Friday, October 21, 2011

You can't grow up fast enough, until you're here and unprepared. I was the baby of the family, as the youngest, I never felt like I was taken seriously, and always walked in someone else's shadow.
The achievements of my sibling always seemed important to my family, as I grew older this sense of detachment and low self worth, caused me to grow into a black sheep, for years I put away any ideas of music or art, and cared little for anything other than skating and smoking. While there are plenty of memories and lifelong friendships born from those years, I simply was not myself. That's not to say I was being fake, I was just stifled under a haze of smoke and a sense of restlessness. I still feel restless but I try to harness that into my projects these days. As I grew older tools for making art and music found their way into my hands more often, of course I also began a family, which of course came first.
As my hobbies became more serious, they blossomed into career choices, which was a life long goal, but when your dreams can become your life, you realize if it's expected of you, it loses some of it's magic. When it's simply for fun, or a healthy outlet to voice yourself through, the world feels limitless.
When I started with music, it was hardware synthesizers, or dos based sampling/sequencing, so limited it was a chore just keeping steady rhythms and basic ideas took tons of effort to get from thought to reality. Now I have things gathering dust, that I couldn't even imagine existing back then, there are forms of synthesis that simply weren't thought of yet. The phone I'm typing on right now has more processing power, 8x the storage, and the ability to make music better than the computer I had back then. Few people even remember dos, and even less ever bothered with it. Now I can get a computer or synth for a fraction of what they cost, when they could barely handle anything. I digress, the point is the more tools I have, the more limited I feel in other ways. If I'd have handed myself a Nord lead 16 years ago, it would've blown my mind, yet right now, sadly, I don't have the space to even setup half my hardware, 2/3 of my bands rely on a bulk of music written on a computer rather than hardware recording.
Artistically, I used to sculpt, paint, and photograph everything. Yesterday I put pencil to paper and drew, and it felt so good just to draw again. I still photograph constantly and now film is a new avenue I can explore. When the mood strikes I love stop animation, but once again it's something I seldom take time for. There's a fancy little pen tablet in the corner, by the time we had the means to get one I was simply just used to using a mouse to paint and edit with, I'd love to start using it, but the reality is by the time I'm done getting the feel for it, the inspiration has usually passed.

**Raw data**
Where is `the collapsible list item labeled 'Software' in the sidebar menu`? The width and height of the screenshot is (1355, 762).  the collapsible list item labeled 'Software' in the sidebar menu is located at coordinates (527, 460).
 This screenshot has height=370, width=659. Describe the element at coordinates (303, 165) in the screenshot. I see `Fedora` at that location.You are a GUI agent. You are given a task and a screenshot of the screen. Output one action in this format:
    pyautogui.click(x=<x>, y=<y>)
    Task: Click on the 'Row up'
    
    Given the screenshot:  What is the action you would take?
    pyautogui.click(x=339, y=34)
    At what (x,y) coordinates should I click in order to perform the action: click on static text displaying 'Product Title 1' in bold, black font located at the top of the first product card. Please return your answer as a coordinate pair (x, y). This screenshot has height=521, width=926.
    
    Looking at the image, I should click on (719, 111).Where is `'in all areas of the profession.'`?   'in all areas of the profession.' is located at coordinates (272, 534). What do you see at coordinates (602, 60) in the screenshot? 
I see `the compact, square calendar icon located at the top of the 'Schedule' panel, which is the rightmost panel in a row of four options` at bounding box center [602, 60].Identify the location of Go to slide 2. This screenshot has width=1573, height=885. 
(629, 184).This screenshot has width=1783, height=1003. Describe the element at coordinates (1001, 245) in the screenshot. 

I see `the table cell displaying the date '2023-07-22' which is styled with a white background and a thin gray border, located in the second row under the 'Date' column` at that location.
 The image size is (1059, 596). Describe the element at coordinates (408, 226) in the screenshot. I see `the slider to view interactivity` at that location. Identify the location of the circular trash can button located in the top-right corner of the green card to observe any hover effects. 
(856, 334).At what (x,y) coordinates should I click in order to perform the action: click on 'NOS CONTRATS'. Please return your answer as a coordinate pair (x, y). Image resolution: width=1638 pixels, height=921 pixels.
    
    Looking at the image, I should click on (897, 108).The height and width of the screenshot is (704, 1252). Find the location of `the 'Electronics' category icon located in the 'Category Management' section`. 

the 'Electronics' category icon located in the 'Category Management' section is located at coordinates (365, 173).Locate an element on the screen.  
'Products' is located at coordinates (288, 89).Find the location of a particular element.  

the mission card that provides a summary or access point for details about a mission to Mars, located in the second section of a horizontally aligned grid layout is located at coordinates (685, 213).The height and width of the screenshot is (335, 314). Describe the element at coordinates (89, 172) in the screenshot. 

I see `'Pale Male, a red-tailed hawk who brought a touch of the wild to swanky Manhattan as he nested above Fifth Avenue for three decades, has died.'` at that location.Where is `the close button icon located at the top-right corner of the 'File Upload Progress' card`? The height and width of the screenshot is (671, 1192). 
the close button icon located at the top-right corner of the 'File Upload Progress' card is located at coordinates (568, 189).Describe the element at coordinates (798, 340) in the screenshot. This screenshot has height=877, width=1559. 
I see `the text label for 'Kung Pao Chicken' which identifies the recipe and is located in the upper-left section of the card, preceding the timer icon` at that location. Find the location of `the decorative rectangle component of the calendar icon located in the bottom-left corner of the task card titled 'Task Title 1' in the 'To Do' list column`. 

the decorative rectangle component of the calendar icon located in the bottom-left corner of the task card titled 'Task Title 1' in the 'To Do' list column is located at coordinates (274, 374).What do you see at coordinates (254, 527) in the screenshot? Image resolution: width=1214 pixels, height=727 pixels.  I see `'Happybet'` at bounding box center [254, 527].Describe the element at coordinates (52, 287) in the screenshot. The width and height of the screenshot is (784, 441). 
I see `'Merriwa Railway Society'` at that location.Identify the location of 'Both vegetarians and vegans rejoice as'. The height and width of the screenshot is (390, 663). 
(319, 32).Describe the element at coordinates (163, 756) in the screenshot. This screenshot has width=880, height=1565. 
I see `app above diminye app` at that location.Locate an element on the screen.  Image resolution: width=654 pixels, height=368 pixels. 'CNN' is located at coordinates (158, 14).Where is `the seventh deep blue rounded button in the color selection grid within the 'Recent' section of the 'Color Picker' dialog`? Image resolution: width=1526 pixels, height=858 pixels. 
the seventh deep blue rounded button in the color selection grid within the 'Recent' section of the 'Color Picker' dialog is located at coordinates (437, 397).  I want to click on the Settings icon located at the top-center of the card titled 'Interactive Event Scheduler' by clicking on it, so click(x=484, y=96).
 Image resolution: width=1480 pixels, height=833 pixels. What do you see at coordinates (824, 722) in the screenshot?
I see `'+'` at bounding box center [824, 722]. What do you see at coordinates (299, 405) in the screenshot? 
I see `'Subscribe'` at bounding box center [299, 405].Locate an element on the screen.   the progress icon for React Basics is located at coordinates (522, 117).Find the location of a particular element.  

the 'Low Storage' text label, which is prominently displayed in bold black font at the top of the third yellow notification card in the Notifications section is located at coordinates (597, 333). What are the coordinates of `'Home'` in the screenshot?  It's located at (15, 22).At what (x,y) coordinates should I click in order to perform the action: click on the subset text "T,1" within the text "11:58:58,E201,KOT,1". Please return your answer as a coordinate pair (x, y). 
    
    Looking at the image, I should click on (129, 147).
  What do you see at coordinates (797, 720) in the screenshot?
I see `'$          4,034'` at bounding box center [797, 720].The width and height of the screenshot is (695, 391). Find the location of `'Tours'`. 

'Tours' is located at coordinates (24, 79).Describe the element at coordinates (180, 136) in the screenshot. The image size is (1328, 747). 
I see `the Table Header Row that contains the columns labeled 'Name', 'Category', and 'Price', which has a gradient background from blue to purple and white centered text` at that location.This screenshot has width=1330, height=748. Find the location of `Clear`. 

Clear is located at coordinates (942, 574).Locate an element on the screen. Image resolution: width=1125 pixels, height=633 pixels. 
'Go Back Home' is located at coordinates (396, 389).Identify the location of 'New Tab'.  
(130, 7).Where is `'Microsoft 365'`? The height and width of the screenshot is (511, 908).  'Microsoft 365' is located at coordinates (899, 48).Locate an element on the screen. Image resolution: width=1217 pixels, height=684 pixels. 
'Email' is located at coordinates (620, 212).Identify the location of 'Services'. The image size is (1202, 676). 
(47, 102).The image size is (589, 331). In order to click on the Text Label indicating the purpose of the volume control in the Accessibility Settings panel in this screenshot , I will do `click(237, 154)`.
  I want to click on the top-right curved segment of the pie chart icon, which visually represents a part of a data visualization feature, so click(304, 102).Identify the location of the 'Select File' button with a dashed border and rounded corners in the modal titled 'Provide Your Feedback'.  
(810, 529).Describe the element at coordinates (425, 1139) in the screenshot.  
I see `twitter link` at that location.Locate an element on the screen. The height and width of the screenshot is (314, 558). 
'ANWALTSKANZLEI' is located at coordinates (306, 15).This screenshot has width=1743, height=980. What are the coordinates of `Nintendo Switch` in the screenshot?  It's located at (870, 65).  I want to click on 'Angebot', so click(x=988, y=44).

**Exercise requirements**
1 > In the blog post about growing up, music and art, what instrument does the writer say would have blown their mind if handed to them 16 years ago?
2 > Write what comes next in the blog post about growing up, music and art, picking up after its final sentence.
The rows are separate material from the blog post.

**Answers**
1 > A Nord lead.

2 >
As always my rant has led us very south of my original context. I actually wanted to talk about growing up seeking the approval of my family, where it's led me, and what it's taught me.
My brother is talented, he can sculpt, draw and sing like no other. I wish he'd take his art more seriously these days, he still sings, we even share a project now. As a child I watched my parents take joy in every achievement he made, and I didn't feel focused enough to hone any of my skills, I simply gave up eventually. A piece of me has always been an artist, even during the darker parts of my life I was always sketching or doing something creative, I merely didn't place any value on the finished product. My skills took me seriously long before I had any faith in them. I found myself on ever-growing stages, on the radio, in print, and signing autographs... It's still unreal to me some of things I've managed to accomplish. I never thought I'd have a distribution contract or be a cover photographer. Yet, the thing that has always plagued me, the shadow I never escaped. My achievements were of secular value, and my family was Christian, to the point the secular world had little place in our home. So my achievements, while amazing, felt too little, too late, or simply not recognized. I could this very second ask my father to name any song, magazine, or basically any affiliation I've ever had, an he could not tell me. Which after the first few things garnered little approval, I don't bother showing him, or telling him much anymore. My mother supports the idea of the life I lead, but really has little comprehension of the actual material. She's always been very patient with the very odd things that tend to surround me, yet I doubt she understands what the overall purpose is.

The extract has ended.